Reputation: 824
This one is foiling me so far. I know how to redirect my stdout to another file descriptor in the same process. I know how to pipe stdout to another process's stdin. But what if I want to pipe a process's stdout to a file descriptor in another process?? Specifically, for the case of while read...

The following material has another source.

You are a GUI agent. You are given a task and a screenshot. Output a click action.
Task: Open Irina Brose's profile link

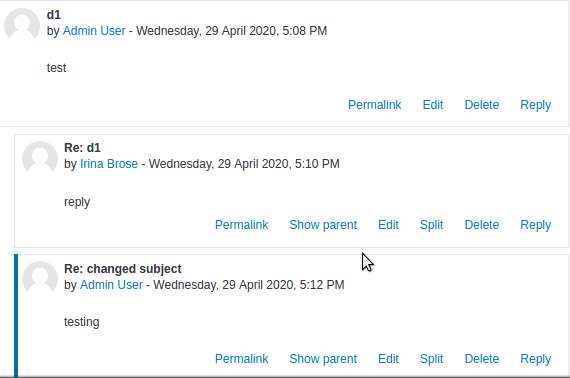pos(109,164)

cat file | while read -u 9 line; do //some stuff; done
How do I get cat's output onto file descriptor 9 of the while loop?
Upvotes: 3
Views: 2095
Reputation: 361565
Skip the useless use of cat
and directly open fd 9:
while read -u 9 line; do //some stuff; done 9< file
If you do want to use cat
or some other arbitrary command, you wouldn't use a pipe at all. A pipe hooks stdout to stdin, but fd 9 is neither of those. Instead you'd want to open up the file descriptor first and then directly run the command that reads from it.
exec 9< <(cat file)
while read -u 9 line; do //some stuff; done
You could also combine it with the first answer if you want to do it all in one line.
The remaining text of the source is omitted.